Estado e ONGs na Bolívia

     Guerra da água, guerra do gás, marchas de indígenas, protestos de cocaleiros, mineiros desfilando com dinamites, longos bloqueios de estradas…estas são cenas que caracterizam a Bolívia nesses tempos recentes de mobilização de que já falei aqui. Tudo isso representa só a ponta do iceberg de processos centenários de resistência popular. Em tempos recentes, essas lutas se orientaram à rejeição às políticas neoliberais e às novas modalidades de colonização de seu povo e território. Do caldo político oriundo dessa reação é que surgiu a possibilidade de instaurar um “proceso de cambio” cujo importante marco é a chegada do MAS-IPSP ao poder estatal.

            Em grande parte foi a população organizada cotidianamente que viabilizou o MAS-IPSP enquanto alternativa eleitoral. A partir das ruas, dos sindicatos, de grupos organizados, das articulações nas praças, nas comunidades campesinas é que a vitória de Evo se tornou possível. Posso até estar idealizando um pouco um processo que não vivi, mas creio que só a mobilização popular é capaz de explicar a drástica mudança que representa a vitória de um grupo político tão indigesto para as oligarquias bolivianas.

            Uma importante pergunta acerca desse processo é: depois de cinco de anos no poder, como anda o nível de mobilização e as formas de organização populares? Foi todo mundo trabalhar no governo? Tá todo mundo ainda constantemente ocupando as ruas e as praças? Nesse mês que estive lá, sempre encontrava nos jornais alguma notícia de protestos e assembléias ocorrendo em algum lugar por algum motivo. Uma ou outra vez cheguei a presenciar movimentações nas ruas. Mas acredito que de modo geral, pelo que me contaram alguns bolivianos, as coisas agora estão menos movimentadas.
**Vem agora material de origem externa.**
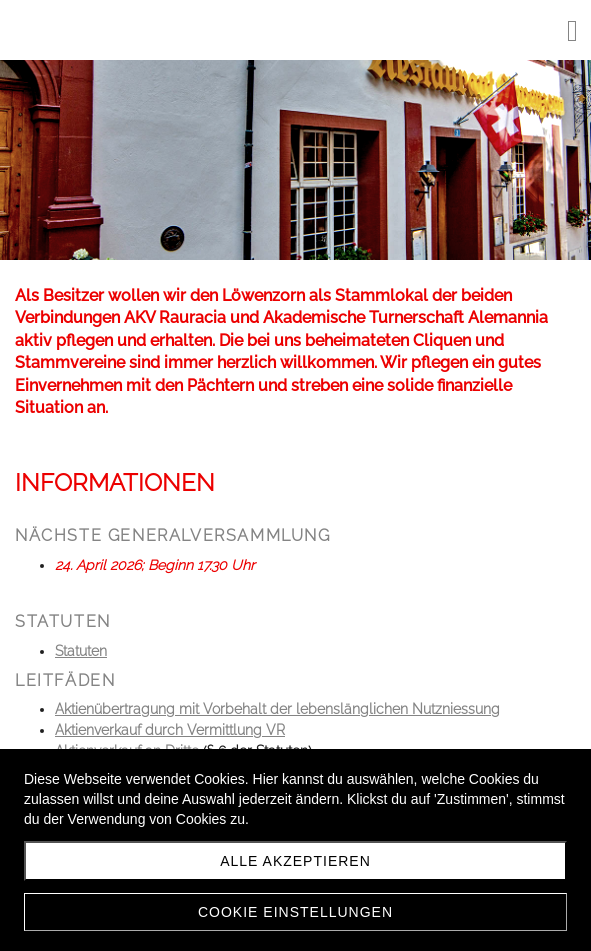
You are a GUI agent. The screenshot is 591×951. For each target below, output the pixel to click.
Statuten (81, 651)
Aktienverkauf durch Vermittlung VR (170, 730)
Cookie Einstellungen (295, 912)
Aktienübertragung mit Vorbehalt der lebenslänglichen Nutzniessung (277, 709)
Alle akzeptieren (295, 861)
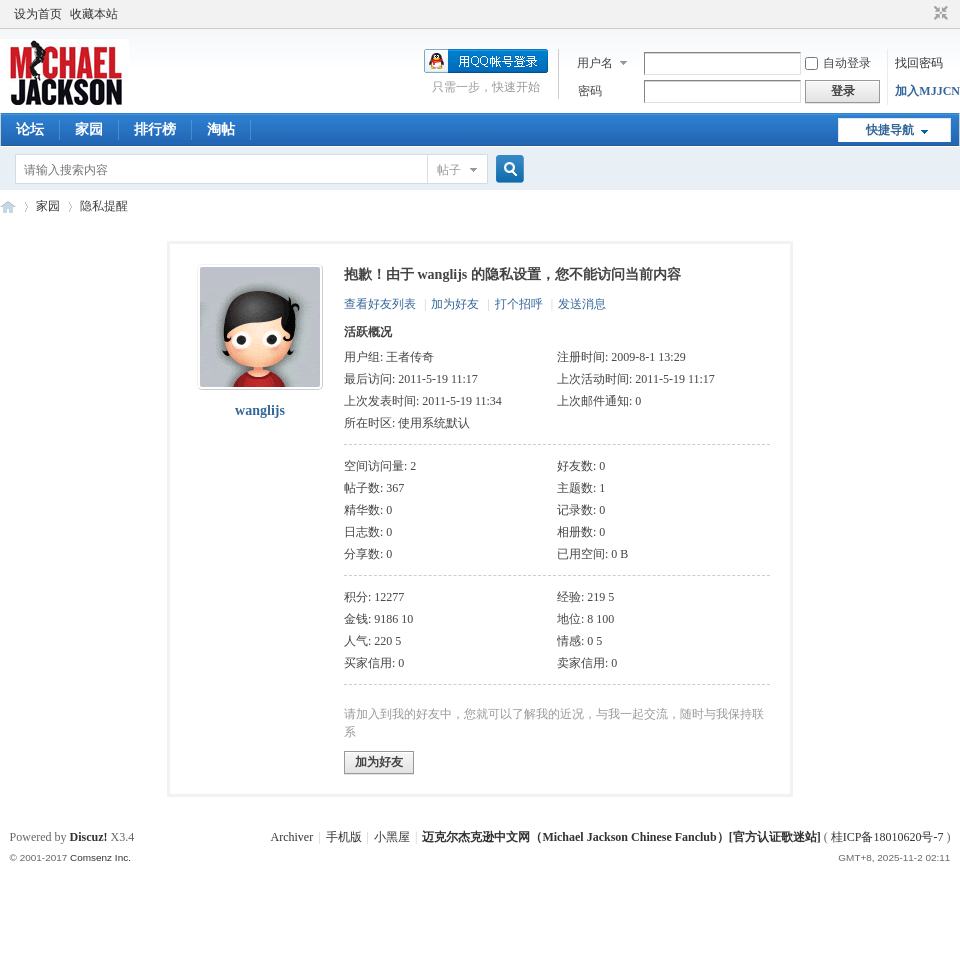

            Por bem ou por mal, não vivenciei uma Bolívia fervendo em assembléias nas praças e em ruas tomadas. Pelo lado negativo, isso pode denotar que a mobilização está em descenso e que aqueles que faziam algo estão voltando para suas vidas normais à espera que aqueles militantes que foram incorporados pelo mundo da política profissional e da burocracia resolvam tudo agora. Pelo lado positivo, o cenário que encontrei pode estar relacionado com o fato de que a mobilização continua ocorrendo, mas de outras formas agora, menos espetaculares e reativas e mais contínuas e propositivas.

            Algo que pude perceber facilmente é como as bolivianas e os bolivianos estão bem por dentro da história recente e a atual situação política de seu país. Nas conversas com diferentes pessoas seja numa reunião de ativistas seja num passeio na feira ou numa viagem de ônibus, senti que as pessoas se interessam e acompanham os acontecimentos políticos do país. Para além disso, no entanto, o dia-a-dia nas cidades me pareceu, de modo geral, bem alienante em termos de particpação da população em geral nas decisões coletivas que dizem respeito à sua vida. Dos poucos dias que passei distante dos centros urbanos e das coisas que escute sobre a realidade do campo, me pareceu factível pensar que, em muitos lugares de comunidades campesinas e/ou de povos originários, uma vida mais comunitária calcada em costumes antigos possa estruturar uma participação mais cotidiana e direta das pessoas na gestão das coisas coletivas. Nas cidades, os redutos populares preservam ao seu modo resquícios de uma vida mais comunitária. Relembro aqui um pouco a descrição que fiz acima dos espaços de Cochabamba e também de sua praça central. Voltando à realidade urbana, que pude vivenciar por mais tempo, para além desses resquícios de vida comunitária e da existência de uma razoável rede associativa – com a presença de um grande número de organizações sindicais[1] de outras entidades – o cotidiano urbano me pareceu tão alienante como em qualquer outro lugar. As deliberações políticas no dia-a-dia continuam aprisionadas ao domínio dos políticos profissionais e dos burocratas. A democracia representativa parece manter sua hegemonia em relação às outras formas de democracia – a participativa e a comunitária – de que fala o novo texto constitucional boliviano.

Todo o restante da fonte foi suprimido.